Reproduce the listing from the line with "Image resolution: width=1529" up to and including the line with "point(93,558)", replacing "flame" with "fire" and leaving everything else unchanged.

— start of Entries —

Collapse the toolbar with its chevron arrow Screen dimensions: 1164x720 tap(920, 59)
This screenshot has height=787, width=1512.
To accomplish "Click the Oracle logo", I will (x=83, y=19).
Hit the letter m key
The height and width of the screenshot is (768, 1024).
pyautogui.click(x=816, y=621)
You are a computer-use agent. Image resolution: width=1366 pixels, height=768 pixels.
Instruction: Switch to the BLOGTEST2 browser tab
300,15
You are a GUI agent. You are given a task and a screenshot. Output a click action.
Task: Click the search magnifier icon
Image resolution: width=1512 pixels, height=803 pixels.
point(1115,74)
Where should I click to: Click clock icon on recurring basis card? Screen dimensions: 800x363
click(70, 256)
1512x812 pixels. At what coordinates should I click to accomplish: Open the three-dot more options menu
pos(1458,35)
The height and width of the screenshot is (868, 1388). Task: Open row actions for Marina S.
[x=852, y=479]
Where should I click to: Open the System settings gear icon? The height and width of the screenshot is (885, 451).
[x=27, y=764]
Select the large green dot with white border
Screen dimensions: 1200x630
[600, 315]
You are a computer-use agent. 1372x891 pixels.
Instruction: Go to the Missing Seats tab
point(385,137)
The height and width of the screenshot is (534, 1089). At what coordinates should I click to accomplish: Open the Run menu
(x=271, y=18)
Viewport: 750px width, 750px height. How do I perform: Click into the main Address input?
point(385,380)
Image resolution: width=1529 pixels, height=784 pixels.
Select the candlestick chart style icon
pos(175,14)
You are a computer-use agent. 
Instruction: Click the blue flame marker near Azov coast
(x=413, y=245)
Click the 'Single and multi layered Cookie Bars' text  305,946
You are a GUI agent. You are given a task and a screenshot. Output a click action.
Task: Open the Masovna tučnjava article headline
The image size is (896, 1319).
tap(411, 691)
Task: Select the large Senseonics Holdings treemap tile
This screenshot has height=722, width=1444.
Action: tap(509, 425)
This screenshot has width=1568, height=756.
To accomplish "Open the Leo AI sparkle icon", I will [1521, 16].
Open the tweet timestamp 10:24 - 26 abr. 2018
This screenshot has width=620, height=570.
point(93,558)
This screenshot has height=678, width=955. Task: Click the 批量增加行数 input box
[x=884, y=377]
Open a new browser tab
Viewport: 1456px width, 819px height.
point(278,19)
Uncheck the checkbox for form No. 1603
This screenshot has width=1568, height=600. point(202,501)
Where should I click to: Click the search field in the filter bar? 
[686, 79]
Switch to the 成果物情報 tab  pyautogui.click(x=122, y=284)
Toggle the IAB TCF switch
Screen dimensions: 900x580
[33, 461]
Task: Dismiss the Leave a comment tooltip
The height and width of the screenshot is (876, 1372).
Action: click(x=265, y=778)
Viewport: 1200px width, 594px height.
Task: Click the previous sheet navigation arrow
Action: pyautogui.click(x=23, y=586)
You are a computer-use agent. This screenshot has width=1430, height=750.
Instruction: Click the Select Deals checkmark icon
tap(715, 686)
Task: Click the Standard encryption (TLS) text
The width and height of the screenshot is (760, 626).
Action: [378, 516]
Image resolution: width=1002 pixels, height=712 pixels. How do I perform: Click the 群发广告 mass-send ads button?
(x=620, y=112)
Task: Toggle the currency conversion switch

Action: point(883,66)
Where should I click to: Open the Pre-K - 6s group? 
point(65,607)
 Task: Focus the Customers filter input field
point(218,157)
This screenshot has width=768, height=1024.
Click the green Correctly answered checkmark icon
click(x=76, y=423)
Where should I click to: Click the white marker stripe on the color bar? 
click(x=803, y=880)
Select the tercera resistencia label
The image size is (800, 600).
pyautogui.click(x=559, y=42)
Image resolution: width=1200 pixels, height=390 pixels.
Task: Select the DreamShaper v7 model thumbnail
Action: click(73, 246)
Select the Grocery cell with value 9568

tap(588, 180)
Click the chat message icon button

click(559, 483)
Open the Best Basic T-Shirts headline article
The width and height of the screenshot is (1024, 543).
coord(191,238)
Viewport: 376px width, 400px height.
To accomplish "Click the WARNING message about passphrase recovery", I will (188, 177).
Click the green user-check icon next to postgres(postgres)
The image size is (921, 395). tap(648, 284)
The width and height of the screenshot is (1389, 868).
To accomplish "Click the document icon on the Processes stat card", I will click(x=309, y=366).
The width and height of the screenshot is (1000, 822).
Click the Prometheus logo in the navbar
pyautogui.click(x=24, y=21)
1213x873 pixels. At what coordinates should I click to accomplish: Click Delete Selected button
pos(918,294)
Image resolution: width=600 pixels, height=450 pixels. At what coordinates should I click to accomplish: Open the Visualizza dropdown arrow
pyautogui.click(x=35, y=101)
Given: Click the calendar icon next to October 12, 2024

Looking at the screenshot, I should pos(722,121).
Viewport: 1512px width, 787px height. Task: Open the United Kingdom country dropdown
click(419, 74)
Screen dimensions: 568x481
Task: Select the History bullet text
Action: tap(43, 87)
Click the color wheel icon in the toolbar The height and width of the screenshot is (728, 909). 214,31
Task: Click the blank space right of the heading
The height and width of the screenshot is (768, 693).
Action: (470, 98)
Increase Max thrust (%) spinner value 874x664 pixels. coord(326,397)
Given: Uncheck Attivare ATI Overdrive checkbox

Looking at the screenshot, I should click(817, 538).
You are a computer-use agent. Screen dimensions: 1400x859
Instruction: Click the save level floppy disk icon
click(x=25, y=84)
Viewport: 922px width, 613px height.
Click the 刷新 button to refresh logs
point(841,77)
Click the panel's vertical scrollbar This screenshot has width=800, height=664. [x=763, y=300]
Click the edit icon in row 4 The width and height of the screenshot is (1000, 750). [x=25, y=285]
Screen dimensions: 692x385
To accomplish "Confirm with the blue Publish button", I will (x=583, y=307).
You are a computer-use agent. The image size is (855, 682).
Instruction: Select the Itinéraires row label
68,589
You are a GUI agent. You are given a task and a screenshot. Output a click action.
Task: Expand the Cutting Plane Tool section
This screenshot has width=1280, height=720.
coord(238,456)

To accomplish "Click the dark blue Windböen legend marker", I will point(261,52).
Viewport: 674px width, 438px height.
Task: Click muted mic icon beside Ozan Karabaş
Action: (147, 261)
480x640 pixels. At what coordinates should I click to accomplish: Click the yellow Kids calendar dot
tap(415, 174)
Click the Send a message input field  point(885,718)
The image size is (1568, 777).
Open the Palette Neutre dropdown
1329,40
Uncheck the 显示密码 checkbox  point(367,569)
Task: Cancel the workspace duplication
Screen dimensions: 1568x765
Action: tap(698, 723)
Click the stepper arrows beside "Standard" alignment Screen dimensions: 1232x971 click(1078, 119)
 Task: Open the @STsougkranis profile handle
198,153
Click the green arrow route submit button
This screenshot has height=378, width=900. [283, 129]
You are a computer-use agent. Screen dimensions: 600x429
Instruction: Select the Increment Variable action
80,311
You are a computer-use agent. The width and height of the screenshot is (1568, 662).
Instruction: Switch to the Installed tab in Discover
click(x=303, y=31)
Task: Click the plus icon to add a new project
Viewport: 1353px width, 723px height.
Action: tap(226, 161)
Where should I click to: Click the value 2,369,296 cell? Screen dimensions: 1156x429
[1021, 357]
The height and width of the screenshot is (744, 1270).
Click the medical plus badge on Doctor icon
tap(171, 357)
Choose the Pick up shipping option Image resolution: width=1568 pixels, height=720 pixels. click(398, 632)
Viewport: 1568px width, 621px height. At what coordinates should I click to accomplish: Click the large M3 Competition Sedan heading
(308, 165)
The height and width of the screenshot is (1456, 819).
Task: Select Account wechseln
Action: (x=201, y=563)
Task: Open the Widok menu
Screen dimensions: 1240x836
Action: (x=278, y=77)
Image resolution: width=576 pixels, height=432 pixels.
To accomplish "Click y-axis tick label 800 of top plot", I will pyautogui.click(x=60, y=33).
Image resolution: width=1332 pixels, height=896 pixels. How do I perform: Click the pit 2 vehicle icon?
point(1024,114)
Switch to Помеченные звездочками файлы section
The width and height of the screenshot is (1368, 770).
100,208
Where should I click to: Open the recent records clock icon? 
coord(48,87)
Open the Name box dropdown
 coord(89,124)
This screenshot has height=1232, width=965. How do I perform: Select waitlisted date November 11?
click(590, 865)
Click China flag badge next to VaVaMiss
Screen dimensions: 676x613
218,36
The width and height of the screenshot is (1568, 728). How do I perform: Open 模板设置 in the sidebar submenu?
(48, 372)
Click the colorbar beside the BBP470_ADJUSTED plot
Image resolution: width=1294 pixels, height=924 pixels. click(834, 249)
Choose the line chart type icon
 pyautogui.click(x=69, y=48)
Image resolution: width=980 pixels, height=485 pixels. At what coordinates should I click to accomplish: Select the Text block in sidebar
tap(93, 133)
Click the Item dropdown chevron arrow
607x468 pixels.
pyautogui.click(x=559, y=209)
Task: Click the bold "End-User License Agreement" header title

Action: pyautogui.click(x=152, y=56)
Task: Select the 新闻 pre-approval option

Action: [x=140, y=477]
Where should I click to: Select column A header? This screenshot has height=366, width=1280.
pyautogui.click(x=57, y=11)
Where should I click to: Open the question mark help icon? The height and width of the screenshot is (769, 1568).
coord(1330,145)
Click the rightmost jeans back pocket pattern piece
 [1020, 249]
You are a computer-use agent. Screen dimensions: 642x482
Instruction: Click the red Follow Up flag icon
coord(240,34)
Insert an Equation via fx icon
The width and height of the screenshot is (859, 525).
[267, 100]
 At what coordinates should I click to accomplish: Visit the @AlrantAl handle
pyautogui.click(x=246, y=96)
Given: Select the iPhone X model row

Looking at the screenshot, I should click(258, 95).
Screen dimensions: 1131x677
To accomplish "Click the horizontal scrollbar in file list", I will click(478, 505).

— end of Entries —

Answer in full:
Image resolution: width=1529 pixels, height=784 pixels.
Select the candlestick chart style icon
pos(175,14)
You are a computer-use agent. 
Instruction: Click the blue fire marker near Azov coast
(x=413, y=245)
Click the 'Single and multi layered Cookie Bars' text  305,946
You are a GUI agent. You are given a task and a screenshot. Output a click action.
Task: Open the Masovna tučnjava article headline
The image size is (896, 1319).
tap(411, 691)
Task: Select the large Senseonics Holdings treemap tile
This screenshot has height=722, width=1444.
Action: tap(509, 425)
This screenshot has width=1568, height=756.
To accomplish "Open the Leo AI sparkle icon", I will [1521, 16].
Open the tweet timestamp 10:24 - 26 abr. 2018
This screenshot has width=620, height=570.
point(93,558)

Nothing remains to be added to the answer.